(Entries from a dataset)
###

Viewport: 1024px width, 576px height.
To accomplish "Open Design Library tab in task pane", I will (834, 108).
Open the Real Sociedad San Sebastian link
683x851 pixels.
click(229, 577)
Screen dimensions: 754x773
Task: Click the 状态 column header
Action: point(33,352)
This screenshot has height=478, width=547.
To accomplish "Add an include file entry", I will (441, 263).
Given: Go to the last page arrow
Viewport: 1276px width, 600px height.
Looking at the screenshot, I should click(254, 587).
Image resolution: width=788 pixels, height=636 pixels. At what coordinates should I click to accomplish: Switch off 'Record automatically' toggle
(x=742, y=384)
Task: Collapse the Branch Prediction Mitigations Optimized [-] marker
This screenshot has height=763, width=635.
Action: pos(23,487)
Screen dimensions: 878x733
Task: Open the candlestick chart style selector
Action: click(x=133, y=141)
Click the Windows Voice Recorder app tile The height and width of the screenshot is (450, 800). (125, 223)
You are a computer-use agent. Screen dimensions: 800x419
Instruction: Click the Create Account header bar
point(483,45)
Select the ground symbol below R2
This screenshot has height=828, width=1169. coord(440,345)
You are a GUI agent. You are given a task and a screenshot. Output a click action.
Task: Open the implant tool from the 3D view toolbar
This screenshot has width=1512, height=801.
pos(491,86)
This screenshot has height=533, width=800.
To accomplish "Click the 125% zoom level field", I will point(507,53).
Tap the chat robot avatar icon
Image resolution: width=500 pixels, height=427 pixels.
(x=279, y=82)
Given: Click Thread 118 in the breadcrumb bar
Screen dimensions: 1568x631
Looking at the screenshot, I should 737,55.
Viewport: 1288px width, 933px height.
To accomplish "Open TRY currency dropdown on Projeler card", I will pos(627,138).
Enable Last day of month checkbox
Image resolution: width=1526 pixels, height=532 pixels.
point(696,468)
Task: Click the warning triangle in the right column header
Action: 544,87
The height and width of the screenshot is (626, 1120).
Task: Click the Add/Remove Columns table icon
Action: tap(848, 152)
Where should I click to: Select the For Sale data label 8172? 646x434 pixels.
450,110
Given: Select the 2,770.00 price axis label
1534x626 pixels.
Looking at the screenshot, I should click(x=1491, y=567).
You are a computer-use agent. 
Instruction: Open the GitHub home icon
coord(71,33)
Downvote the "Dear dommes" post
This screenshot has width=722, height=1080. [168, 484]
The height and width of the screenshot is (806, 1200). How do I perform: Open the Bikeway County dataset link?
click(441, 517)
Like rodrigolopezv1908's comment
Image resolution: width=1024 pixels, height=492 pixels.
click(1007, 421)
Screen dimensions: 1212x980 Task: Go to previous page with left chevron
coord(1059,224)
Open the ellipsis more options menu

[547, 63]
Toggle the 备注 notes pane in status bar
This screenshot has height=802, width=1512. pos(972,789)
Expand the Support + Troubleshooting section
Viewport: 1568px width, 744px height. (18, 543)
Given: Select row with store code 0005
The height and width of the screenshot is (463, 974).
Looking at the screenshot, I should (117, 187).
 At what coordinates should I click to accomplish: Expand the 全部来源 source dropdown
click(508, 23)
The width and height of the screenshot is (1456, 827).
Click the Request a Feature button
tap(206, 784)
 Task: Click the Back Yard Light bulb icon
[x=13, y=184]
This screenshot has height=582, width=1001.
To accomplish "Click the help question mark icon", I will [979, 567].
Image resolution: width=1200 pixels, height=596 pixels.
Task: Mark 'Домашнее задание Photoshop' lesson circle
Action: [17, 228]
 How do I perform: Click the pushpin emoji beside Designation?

###

• [Given exercise]:
Can you write out all of the items above again, substituting "Command" for every "Instruction" and changing nothing else?

• [The reply]:
Viewport: 1024px width, 576px height.
To accomplish "Open Design Library tab in task pane", I will (834, 108).
Open the Real Sociedad San Sebastian link
683x851 pixels.
click(229, 577)
Screen dimensions: 754x773
Task: Click the 状态 column header
Action: point(33,352)
This screenshot has height=478, width=547.
To accomplish "Add an include file entry", I will (441, 263).
Given: Go to the last page arrow
Viewport: 1276px width, 600px height.
Looking at the screenshot, I should click(254, 587).
Image resolution: width=788 pixels, height=636 pixels. At what coordinates should I click to accomplish: Switch off 'Record automatically' toggle
(x=742, y=384)
Task: Collapse the Branch Prediction Mitigations Optimized [-] marker
This screenshot has height=763, width=635.
Action: pos(23,487)
Screen dimensions: 878x733
Task: Open the candlestick chart style selector
Action: click(x=133, y=141)
Click the Windows Voice Recorder app tile The height and width of the screenshot is (450, 800). (125, 223)
You are a computer-use agent. Screen dimensions: 800x419
Command: Click the Create Account header bar
point(483,45)
Select the ground symbol below R2
This screenshot has height=828, width=1169. coord(440,345)
You are a GUI agent. You are given a task and a screenshot. Output a click action.
Task: Open the implant tool from the 3D view toolbar
This screenshot has width=1512, height=801.
pos(491,86)
This screenshot has height=533, width=800.
To accomplish "Click the 125% zoom level field", I will point(507,53).
Tap the chat robot avatar icon
Image resolution: width=500 pixels, height=427 pixels.
(x=279, y=82)
Given: Click Thread 118 in the breadcrumb bar
Screen dimensions: 1568x631
Looking at the screenshot, I should 737,55.
Viewport: 1288px width, 933px height.
To accomplish "Open TRY currency dropdown on Projeler card", I will pos(627,138).
Enable Last day of month checkbox
Image resolution: width=1526 pixels, height=532 pixels.
point(696,468)
Task: Click the warning triangle in the right column header
Action: 544,87
The height and width of the screenshot is (626, 1120).
Task: Click the Add/Remove Columns table icon
Action: tap(848, 152)
Where should I click to: Select the For Sale data label 8172? 646x434 pixels.
450,110
Given: Select the 2,770.00 price axis label
1534x626 pixels.
Looking at the screenshot, I should click(x=1491, y=567).
You are a computer-use agent. 
Command: Open the GitHub home icon
coord(71,33)
Downvote the "Dear dommes" post
This screenshot has width=722, height=1080. [168, 484]
The height and width of the screenshot is (806, 1200). How do I perform: Open the Bikeway County dataset link?
click(441, 517)
Like rodrigolopezv1908's comment
Image resolution: width=1024 pixels, height=492 pixels.
click(1007, 421)
Screen dimensions: 1212x980 Task: Go to previous page with left chevron
coord(1059,224)
Open the ellipsis more options menu

[547, 63]
Toggle the 备注 notes pane in status bar
This screenshot has height=802, width=1512. pos(972,789)
Expand the Support + Troubleshooting section
Viewport: 1568px width, 744px height. (18, 543)
Given: Select row with store code 0005
The height and width of the screenshot is (463, 974).
Looking at the screenshot, I should (117, 187).
 At what coordinates should I click to accomplish: Expand the 全部来源 source dropdown
click(508, 23)
The width and height of the screenshot is (1456, 827).
Click the Request a Feature button
tap(206, 784)
 Task: Click the Back Yard Light bulb icon
[x=13, y=184]
This screenshot has height=582, width=1001.
To accomplish "Click the help question mark icon", I will [979, 567].
Image resolution: width=1200 pixels, height=596 pixels.
Task: Mark 'Домашнее задание Photoshop' lesson circle
Action: [17, 228]
 How do I perform: Click the pushpin emoji beside Designation?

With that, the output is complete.